Data >>
|---|
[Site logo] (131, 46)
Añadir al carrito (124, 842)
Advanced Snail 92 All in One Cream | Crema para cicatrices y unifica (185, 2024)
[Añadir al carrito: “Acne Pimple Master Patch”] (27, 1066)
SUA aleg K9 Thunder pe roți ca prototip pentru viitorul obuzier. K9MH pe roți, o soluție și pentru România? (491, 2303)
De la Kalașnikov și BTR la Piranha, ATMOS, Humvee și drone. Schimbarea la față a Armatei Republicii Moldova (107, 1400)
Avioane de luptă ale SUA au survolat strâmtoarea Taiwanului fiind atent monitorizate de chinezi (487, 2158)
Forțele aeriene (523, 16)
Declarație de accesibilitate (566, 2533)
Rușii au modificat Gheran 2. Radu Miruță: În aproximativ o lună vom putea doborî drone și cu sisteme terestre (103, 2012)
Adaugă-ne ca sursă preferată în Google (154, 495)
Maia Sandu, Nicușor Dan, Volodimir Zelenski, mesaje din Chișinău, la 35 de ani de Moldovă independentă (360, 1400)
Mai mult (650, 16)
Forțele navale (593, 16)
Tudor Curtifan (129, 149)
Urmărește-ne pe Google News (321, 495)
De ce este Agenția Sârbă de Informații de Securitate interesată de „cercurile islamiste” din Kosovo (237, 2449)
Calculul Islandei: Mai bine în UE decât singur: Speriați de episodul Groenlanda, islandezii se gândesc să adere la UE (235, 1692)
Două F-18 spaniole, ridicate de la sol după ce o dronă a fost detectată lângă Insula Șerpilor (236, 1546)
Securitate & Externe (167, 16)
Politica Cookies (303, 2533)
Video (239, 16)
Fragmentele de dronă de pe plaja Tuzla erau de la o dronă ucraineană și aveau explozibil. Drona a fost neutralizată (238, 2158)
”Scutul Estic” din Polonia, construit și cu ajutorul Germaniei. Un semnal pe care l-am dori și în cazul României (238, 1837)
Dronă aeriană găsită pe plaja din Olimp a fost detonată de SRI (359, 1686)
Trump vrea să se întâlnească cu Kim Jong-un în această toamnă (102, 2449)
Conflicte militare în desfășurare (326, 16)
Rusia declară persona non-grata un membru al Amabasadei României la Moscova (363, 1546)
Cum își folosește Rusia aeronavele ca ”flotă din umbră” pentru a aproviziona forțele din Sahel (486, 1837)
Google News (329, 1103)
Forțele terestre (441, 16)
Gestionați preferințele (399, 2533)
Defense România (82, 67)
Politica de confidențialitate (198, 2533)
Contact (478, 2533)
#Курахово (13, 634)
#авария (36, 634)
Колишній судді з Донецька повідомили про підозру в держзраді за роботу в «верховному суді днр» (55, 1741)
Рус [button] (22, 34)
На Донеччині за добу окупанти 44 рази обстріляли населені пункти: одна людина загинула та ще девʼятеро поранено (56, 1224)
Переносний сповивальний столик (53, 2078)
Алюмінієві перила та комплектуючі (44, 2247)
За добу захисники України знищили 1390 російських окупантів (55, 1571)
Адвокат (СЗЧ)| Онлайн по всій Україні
|---|
Assignment >>
Search the records for the word "pentru" and return every line that holds it.

Answer to this task >>
SUA aleg K9 Thunder pe roți ca prototip pentru viitorul obuzier. K9MH pe roți, o soluție și pentru România? (491, 2303)
Cum își folosește Rusia aeronavele ca ”flotă din umbră” pentru a aproviziona forțele din Sahel (486, 1837)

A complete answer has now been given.